Copy the rows below word for word, omitting the pictures.

** Start Excerpted data **

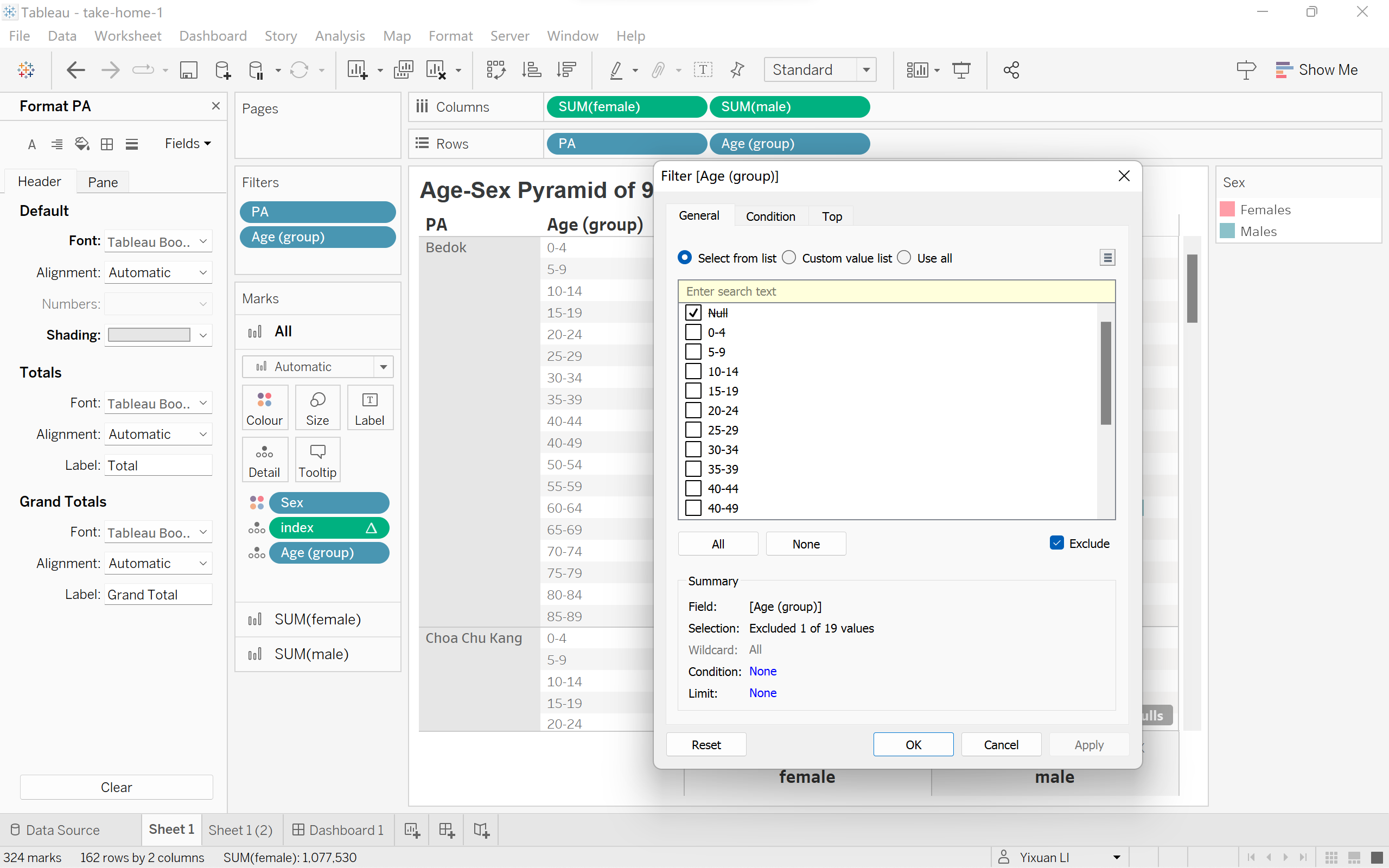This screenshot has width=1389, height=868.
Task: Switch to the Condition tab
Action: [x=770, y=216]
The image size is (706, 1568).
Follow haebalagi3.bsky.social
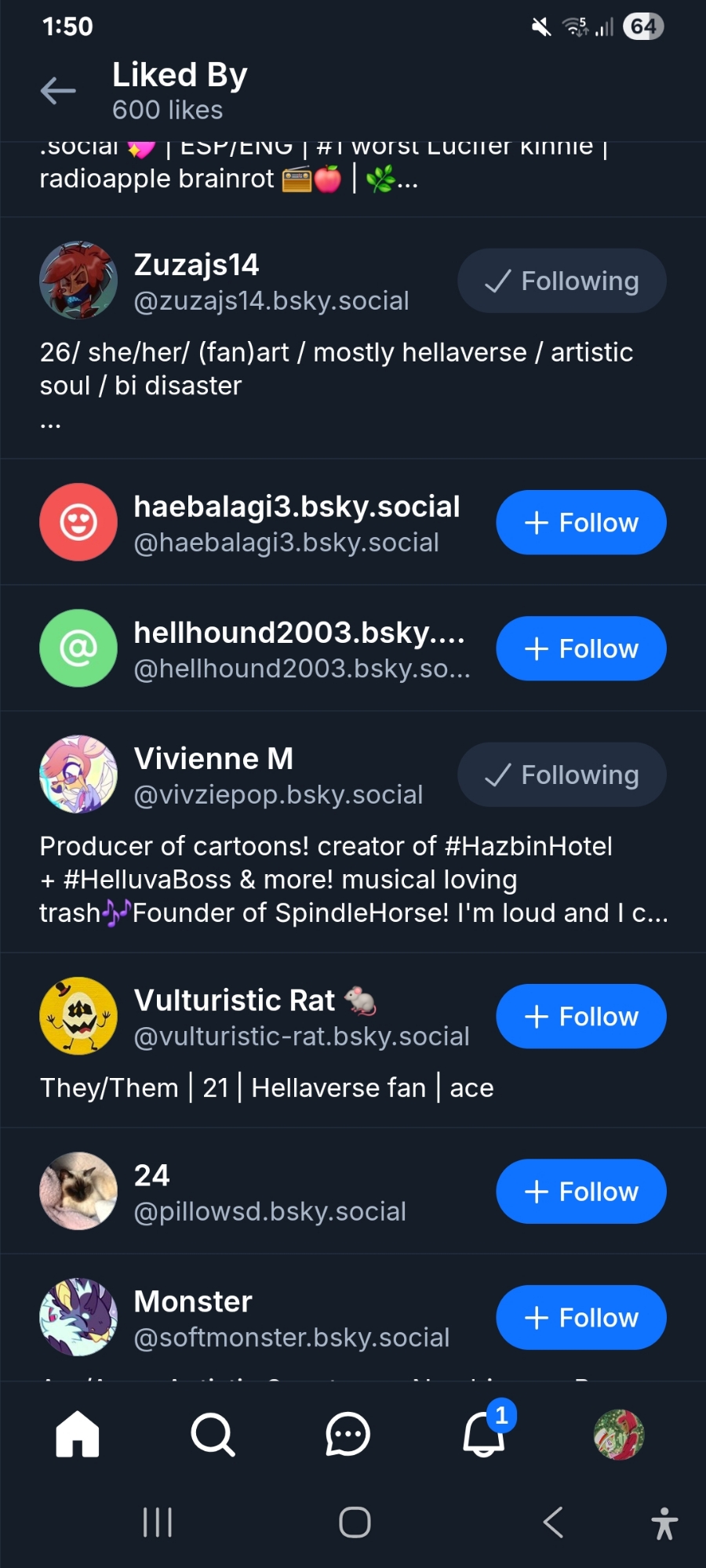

** End Excerpted data **

_Task answer_
This screenshot has width=1389, height=868.
Task: Switch to the Condition tab
Action: [x=770, y=216]
The image size is (706, 1568).
Follow haebalagi3.bsky.social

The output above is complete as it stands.